Lim Jamin despertó horas más tarde por el fuerte olor a miel que provenía desde de la cocina. Con cuidado, el rubio se apoyó en la cabecilla de la cama. Parpadeó un par de veces para darse cuenta de que se encontraba en el departamento de Junghyuk. Recordó con una ligera sonrisa, todo lo que había sucedido la noche anterior y la razón por la que se encontraba allí.
Aún atontado por el sueño, caminó por los pasillos, guiándose por el olor de la miel que inundaba sus fosas nasales. Se encontró con el pelinegro en la cocina; sobre la mesa había dos platos de pancakes bañados en miel y dos vasos de jugo de naranja. Al rubio se le abrió con solo ver tal deliciosa comida.
—Buenos días—musitó mientras se restregaba el ojo. Parecía un niño pequeño.
—Ven, siéntate—dijo el mayor al palmear la silla que estaba a su lado.
Con timidez, el menor se sentó sobre donde Junghyuk le había indicado. Empezó a comer con lentitud, saboreando la miel y lo perfecto que estaban los pancakes.
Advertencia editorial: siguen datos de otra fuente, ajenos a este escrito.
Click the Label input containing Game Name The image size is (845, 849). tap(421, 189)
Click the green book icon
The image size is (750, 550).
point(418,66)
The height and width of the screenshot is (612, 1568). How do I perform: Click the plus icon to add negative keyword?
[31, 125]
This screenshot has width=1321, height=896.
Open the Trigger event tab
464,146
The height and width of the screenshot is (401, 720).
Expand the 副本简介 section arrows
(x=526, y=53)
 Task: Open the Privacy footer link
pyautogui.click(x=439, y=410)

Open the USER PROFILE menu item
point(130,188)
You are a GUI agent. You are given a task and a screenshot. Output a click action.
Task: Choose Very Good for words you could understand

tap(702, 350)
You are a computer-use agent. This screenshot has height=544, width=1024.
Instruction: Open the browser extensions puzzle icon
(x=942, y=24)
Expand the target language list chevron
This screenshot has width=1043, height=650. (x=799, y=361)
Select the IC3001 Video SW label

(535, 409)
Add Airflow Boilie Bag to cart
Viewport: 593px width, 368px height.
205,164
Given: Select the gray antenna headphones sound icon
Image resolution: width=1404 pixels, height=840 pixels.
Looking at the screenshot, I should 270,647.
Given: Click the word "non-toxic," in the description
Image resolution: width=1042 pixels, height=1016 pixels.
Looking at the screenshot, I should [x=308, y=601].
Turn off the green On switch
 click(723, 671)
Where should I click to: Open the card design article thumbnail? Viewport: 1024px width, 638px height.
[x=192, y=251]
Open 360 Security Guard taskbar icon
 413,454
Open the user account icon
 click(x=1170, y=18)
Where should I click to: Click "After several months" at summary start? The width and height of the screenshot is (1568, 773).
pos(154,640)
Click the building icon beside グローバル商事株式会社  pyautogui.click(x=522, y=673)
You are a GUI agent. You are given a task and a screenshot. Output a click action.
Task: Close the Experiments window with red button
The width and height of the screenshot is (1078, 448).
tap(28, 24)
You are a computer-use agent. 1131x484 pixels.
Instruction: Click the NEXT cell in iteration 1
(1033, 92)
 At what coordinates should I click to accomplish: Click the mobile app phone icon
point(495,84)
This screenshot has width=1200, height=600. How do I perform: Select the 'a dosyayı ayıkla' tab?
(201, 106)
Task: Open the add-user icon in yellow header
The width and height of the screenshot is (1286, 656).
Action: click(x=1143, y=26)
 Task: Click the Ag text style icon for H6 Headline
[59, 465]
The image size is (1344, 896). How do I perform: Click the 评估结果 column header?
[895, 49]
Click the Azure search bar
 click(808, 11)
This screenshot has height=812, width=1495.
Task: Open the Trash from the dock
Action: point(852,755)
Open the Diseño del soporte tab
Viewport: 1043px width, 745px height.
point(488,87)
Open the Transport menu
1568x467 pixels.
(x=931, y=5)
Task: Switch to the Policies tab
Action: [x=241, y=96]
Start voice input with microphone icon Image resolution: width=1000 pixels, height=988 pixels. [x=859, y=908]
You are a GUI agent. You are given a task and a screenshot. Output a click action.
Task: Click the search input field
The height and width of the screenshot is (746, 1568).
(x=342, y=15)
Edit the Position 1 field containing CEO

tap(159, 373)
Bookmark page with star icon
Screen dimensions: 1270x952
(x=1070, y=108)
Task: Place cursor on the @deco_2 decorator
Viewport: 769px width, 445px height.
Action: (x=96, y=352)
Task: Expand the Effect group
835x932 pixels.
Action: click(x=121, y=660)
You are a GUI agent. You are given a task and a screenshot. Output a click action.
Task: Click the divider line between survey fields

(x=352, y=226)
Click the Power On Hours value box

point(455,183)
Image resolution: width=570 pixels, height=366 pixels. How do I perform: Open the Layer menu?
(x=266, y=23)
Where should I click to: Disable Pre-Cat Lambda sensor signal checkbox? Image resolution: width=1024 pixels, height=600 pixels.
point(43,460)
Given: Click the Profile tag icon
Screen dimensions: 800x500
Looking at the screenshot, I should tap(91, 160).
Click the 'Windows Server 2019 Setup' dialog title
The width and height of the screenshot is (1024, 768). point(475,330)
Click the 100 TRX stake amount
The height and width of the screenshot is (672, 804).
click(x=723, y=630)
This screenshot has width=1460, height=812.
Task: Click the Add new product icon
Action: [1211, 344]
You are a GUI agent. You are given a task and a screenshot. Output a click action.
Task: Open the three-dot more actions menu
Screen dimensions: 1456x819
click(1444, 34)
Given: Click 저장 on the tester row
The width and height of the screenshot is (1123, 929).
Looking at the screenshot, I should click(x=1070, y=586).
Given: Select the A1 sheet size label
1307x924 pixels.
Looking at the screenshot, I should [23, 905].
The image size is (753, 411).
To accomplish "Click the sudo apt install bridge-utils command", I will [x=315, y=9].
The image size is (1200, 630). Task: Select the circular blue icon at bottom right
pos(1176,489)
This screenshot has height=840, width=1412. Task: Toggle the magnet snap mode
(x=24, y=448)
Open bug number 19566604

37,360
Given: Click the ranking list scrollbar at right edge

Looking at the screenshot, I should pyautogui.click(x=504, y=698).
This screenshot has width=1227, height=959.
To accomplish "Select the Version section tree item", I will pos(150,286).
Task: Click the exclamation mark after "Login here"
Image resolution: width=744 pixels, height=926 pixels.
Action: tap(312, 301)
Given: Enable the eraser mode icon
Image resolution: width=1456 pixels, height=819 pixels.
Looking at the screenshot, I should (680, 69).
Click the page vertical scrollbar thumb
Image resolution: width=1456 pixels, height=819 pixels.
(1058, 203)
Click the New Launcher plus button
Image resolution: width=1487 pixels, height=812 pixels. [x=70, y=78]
El mayor no despegaba la vista del rubio.
—Jamin… quisiera preguntarte algo que me ha tenido pensativo—susurró—. Por favor.
—Está bien.
—Y-Yo… —tartamudeó—… es complicado decirlo.
—No te preocupes, puedes preguntarme lo que sea.
Creyó que esas palabras tranquilizarían al pelinegro. Pero no. Fue todo lo contrario. Su expresión se volvió más tensa y sus labios temblaban al hablar.
—Tu yo… ¿Nos conocimos cuando fuimos niños?
La pregunta lo tomó por sorpresa. Abrió la boca ligeramente al escuchar esas palabras. Una sonrisa tímida se formó en su rostro y sus mejillas se tornaron en un rojo intenso. Avergonzado, agachó la cabeza, y sintiendo su corazón latir con fuerza, respondió lo siguiente:
—Sí, tu yo nos conocimos hace dieciséis años, cuando éramos unos niños. Vivíamos en el mismo vecindario, y todas las tardes nos encontrábamos para jugar antes de que te fueras a Daegu.
— ¿Por qué no me lo dijiste antes? —dijo Junghyuk, su voz firme y algo desesperada.
—Pensé que me habías olvidado—musitó con tristeza—. Nosotros hicimos una promesa antes de que te mudaras a Daegu. Prometimos que ninguno olvidaría al otro por más que pasara el tiempo.
Una lágrima rodó por la mejilla del rubio. Esa vulnerabilidad que tanto odiaba tener Jamin, nuevamente lo traicionaba y lo hacía llorar.
—Además, el único que cumplió con esa maldita promesa fui yo. Y cuando volviste a Busan no me reconociste; simplemente no quise abrumarte con el peso del pasado.
Un golpe, duro y certero cayó sobre la mesa. El jugo de naranja que estaba en el vaso se derramo. El pelinegro tenía los nudillos blancos, tenía los puños apretados sobre la madera.
Esos hermosos ojitos que adoraba el menor, ahora no mostraban ningún brillo y solo expresaban un enojo y tristeza inexplicables.
—P-Perdóname, Jamin—dijo el mayor al borde del llanto—Debí recordarte, y no lo hice. Todo este tiempo, fuiste una parte importante de mi pasado y no logró entender por qué el destino tuvo que reencontrarnos. Solo que pasaron tantas cosas que, yo terminé por olvidarte. Y eso me mata por dentro.
El rubio se acercó instintivamente al notar el estado en el que se encontraba Junghyuk. Pero se detuvo en seco al sentir sus manos temblar. Recordó cuando su padre lo golpeaba hasta sangrar, o cuando lo insultaba hasta dejar su autoestima por el suelo. Nadie lo había ayudado, nadie lo había consolado cuando sentía que era mejor dejar este mundo y dejar a todos en paz.
No supo que hacer al ver al pelinegro así. Tan triste. Tan roto.
¿Sería útil un abrazo?
Una caricia en el cabello como lo hacía su madre.
O tal vez simplemente quedarse callado.
Él no podía ofrecerle el consuelo que nunca pudo recibir.
—Vete, por favor—dijo Junghyuk.
El pelinegro lloraba en silencio, apoyado sobre la mesa para que Jamin no lo viera así de vulnerable. Y al verlo así, el rubio no logró evitar sentir culpa, ese sentimiento lo invadió con una rapidez devastadora.
— ¡Vete!... después hablaremos, pero ahora no, por favor.
El menor caminó rápidamente hacia la puerta. Y antes de irse, le hecho una última mirada a aquel chico. Y llegó a la conclusión de que efectivamente, Junghyuk lo había olvidado.